Cassandra · Stanley Jacob

Apache Cassandra is a wide-column, masterless distributed database built for very high write throughput and availability across many nodes and data centers. Descended from Amazon's Dynamo and Google's Bigtable, it has no single leader: every node is equal, data is spread by consistent hashing, and the system stays writable even when nodes fail.

The defining rule is query-first modeling: you design tables around the exact queries you will run, not around normalized entities. Because Cassandra cannot do joins or ad-hoc filtering efficiently, you often store the same data several times, once per access pattern, and accept that denormalization as the price of scale.

How to use it

A table's primary key has two parts: the partition key decides which node stores the row, and the clustering key orders rows within that partition. Queries that hit a single partition are fast; queries that do not are to be avoided.

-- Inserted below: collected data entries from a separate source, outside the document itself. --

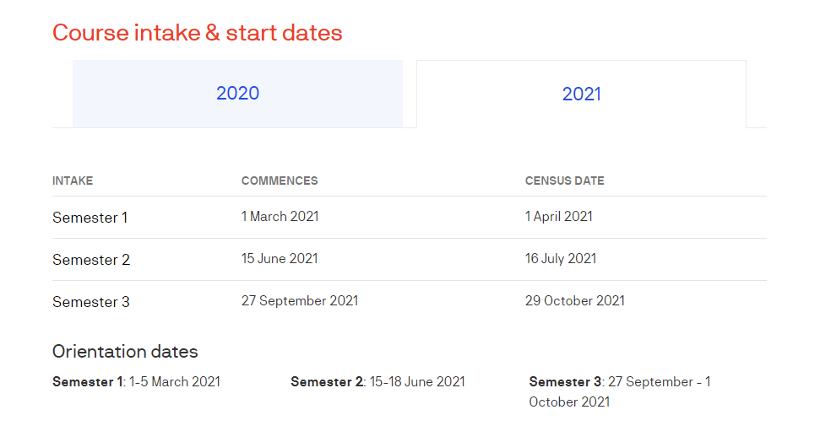Select the Semester 3 intake row label
The width and height of the screenshot is (832, 442).
coord(91,301)
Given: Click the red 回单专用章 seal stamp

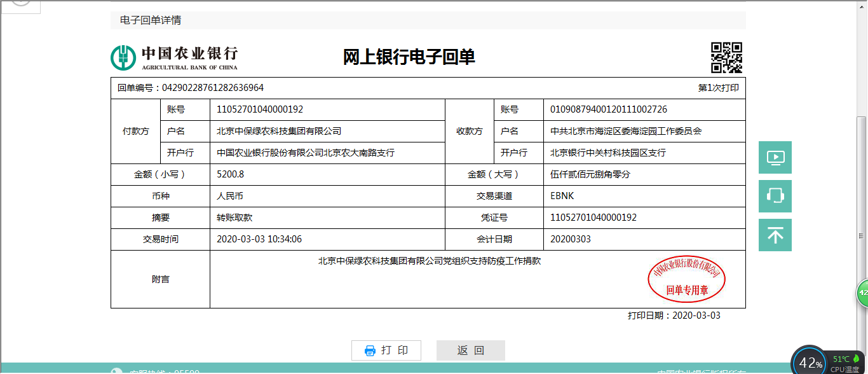Looking at the screenshot, I should coord(685,278).
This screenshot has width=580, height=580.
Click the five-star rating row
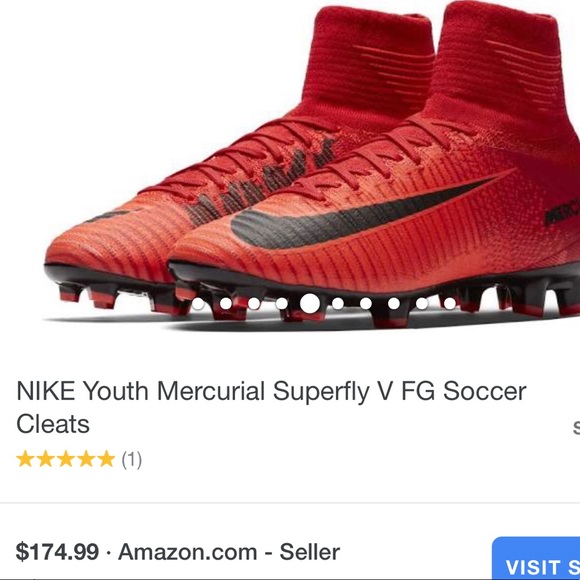(x=79, y=459)
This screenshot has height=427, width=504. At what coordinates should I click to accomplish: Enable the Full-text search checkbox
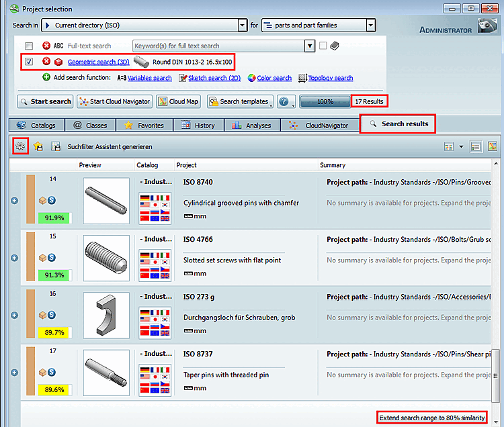[29, 46]
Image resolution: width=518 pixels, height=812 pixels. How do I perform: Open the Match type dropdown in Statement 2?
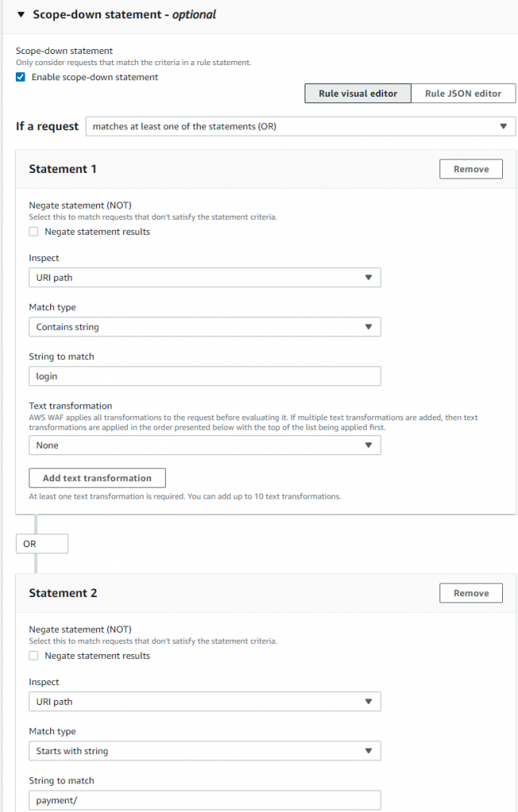pyautogui.click(x=205, y=750)
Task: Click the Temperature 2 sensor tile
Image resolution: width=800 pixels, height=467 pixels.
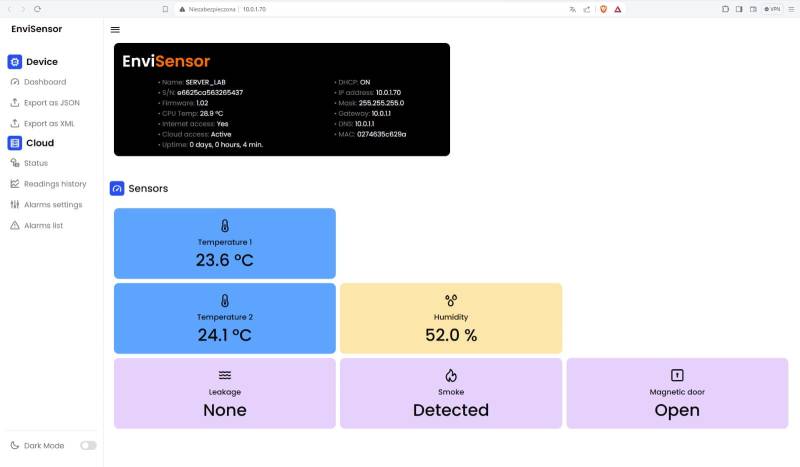Action: pos(225,318)
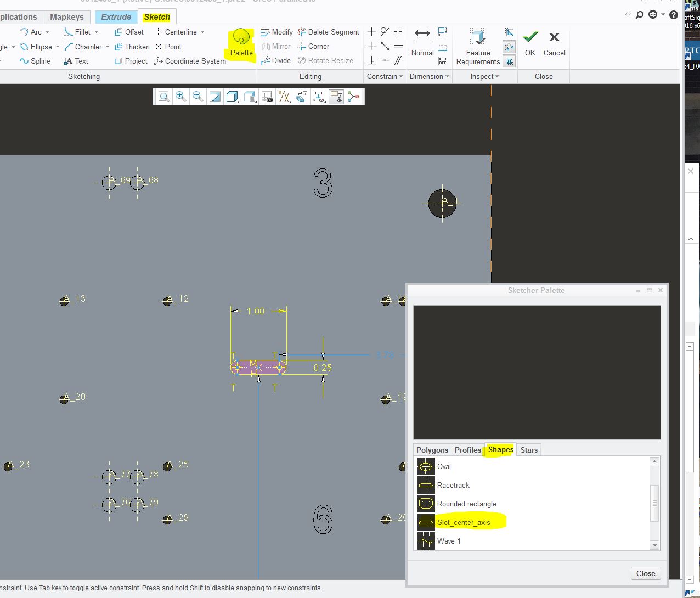Viewport: 700px width, 598px height.
Task: Activate the Zoom In tool
Action: tap(180, 97)
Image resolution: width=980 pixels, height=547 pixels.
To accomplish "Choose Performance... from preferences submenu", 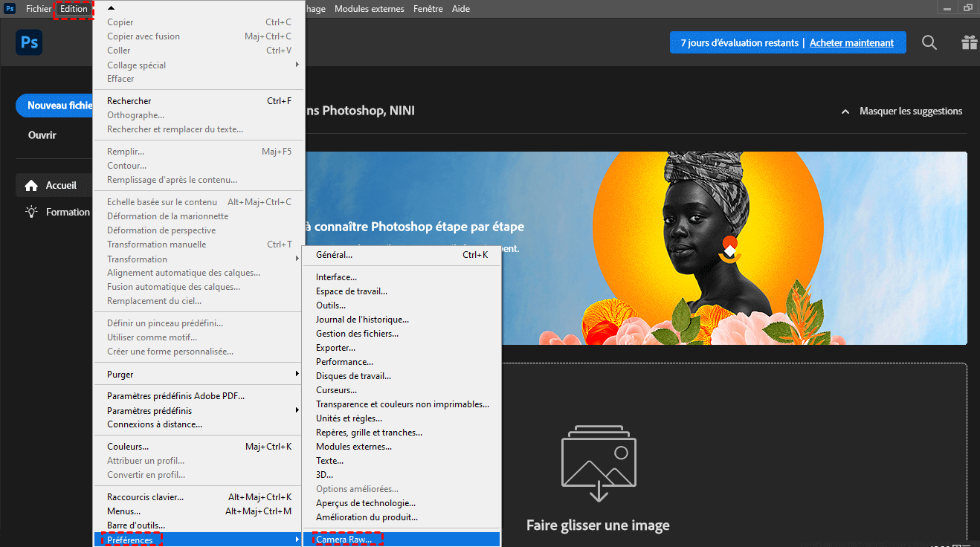I will click(344, 362).
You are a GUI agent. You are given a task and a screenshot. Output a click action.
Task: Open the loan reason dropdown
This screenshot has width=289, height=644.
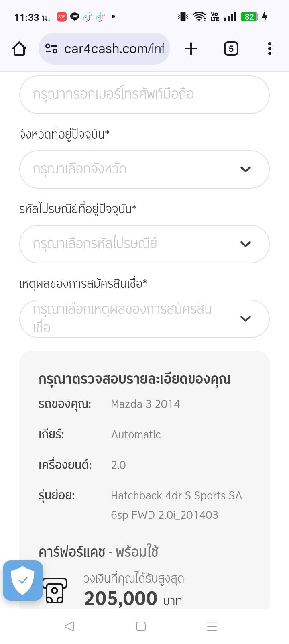pos(136,319)
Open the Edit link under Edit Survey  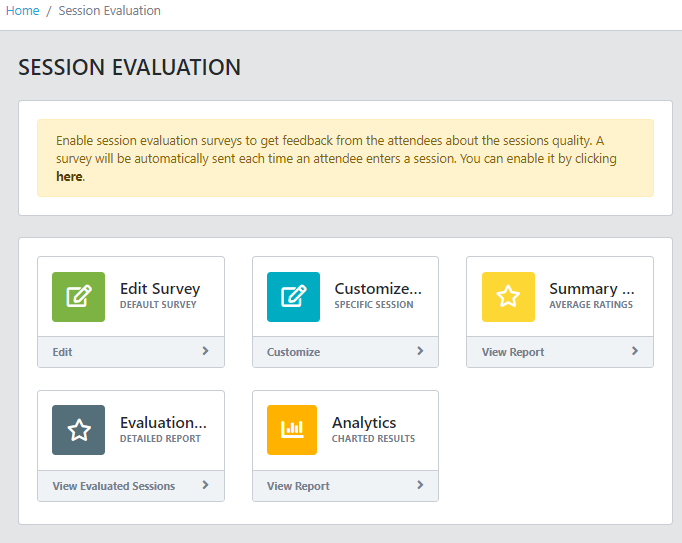tap(62, 352)
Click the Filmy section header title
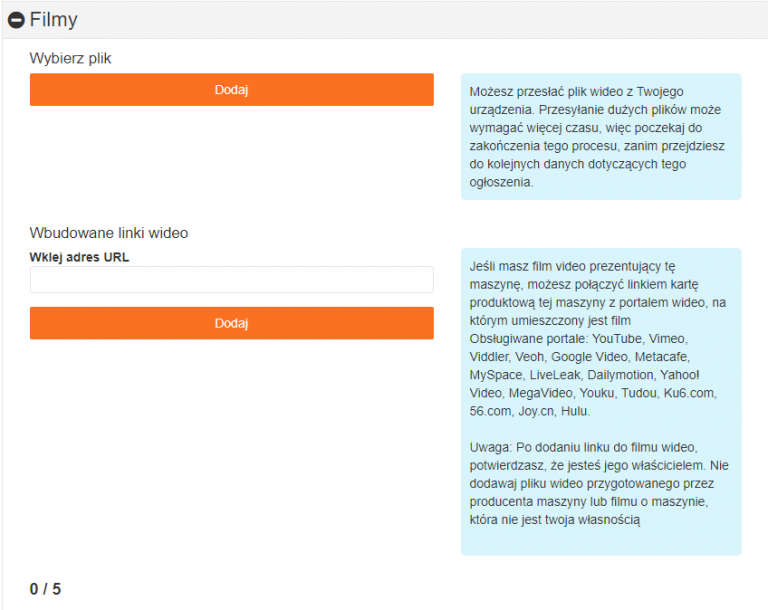Viewport: 768px width, 610px height. pyautogui.click(x=53, y=20)
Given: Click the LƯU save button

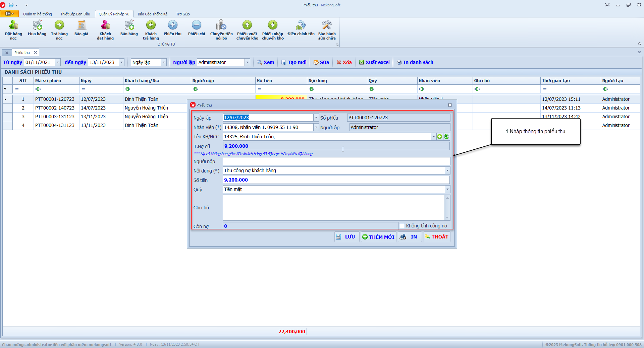Looking at the screenshot, I should click(x=347, y=237).
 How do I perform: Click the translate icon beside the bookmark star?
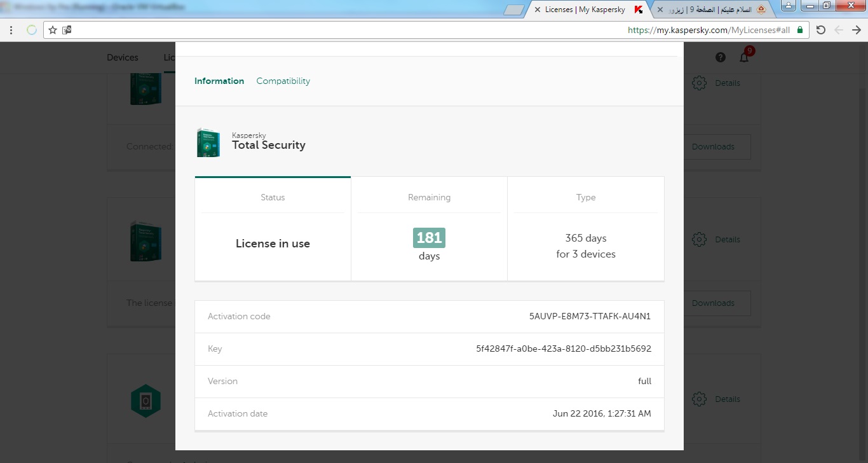click(67, 30)
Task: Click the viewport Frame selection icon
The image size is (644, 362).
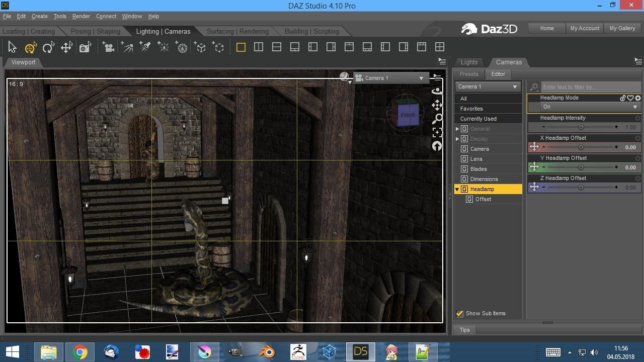Action: point(437,132)
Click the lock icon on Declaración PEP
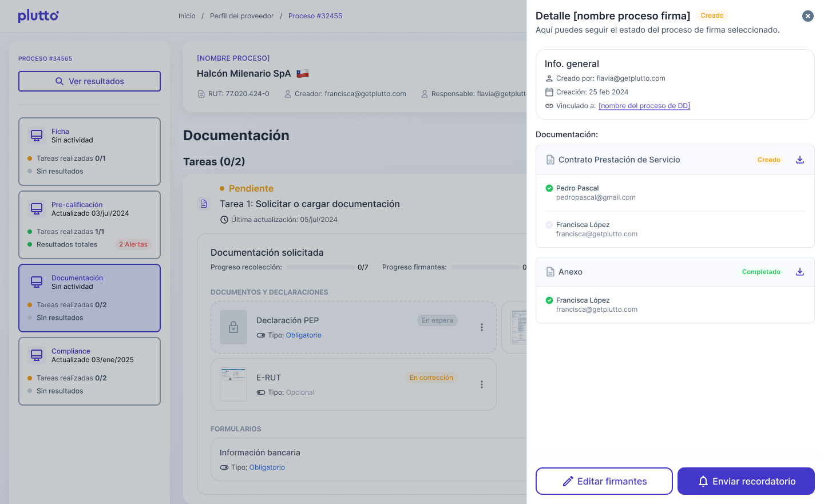824x504 pixels. pos(233,327)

CREATE TABLE events_by_user (
    user_id uuid,
    ts      timestamp,
    event   text,
    PRIMARY KEY ((user_id), ts)          -- partition by user_id, cluster by ts
) WITH CLUSTERING ORDER BY (ts DESC);

-- fast: one partition, already ordered newest-first
SELECT * FROM events_by_user WHERE user_id = ? LIMIT 50;

Key mechanics, and why

Writes are cheap because Cassandra is built on a log-structured merge tree: every write is an append to a commit log and an in-memory table that later flushes to immutable files, with background compaction merging them. That append-only design is why write throughput is so high. Consistency is tunable per query via replication factor and consistency level: requiring acknowledgements from a quorum on both reads and writes gives strong consistency, while lower levels trade consistency for latency and availability, a direct expression of the CAP trade-off.

Trade-offs

You get linear write scalability and multi-data-center, always-on availability, and you give up joins, ad-hoc queries, and easy strong consistency. Cassandra fits time-series, event logs, and write-heavy workloads with known query patterns; it is the wrong tool when you need flexible querying or rich transactions.

Internals worth knowing

Cassandra is a log-structured store. A write lands in the commit log (for durability) and an in-memory memtable, which is later flushed to an immutable SSTable; a read may merge several SSTables, and compaction continually rewrites them. The compaction strategy is a real tuning knob: size-tiered (STCS) for write-heavy, leveled (LCS) for read-heavy, and time-window (TWCS) for time-series. Deletes write tombstones rather than removing data, and too many tombstones, or unbounded wide partitions, are the classic Cassandra pitfalls.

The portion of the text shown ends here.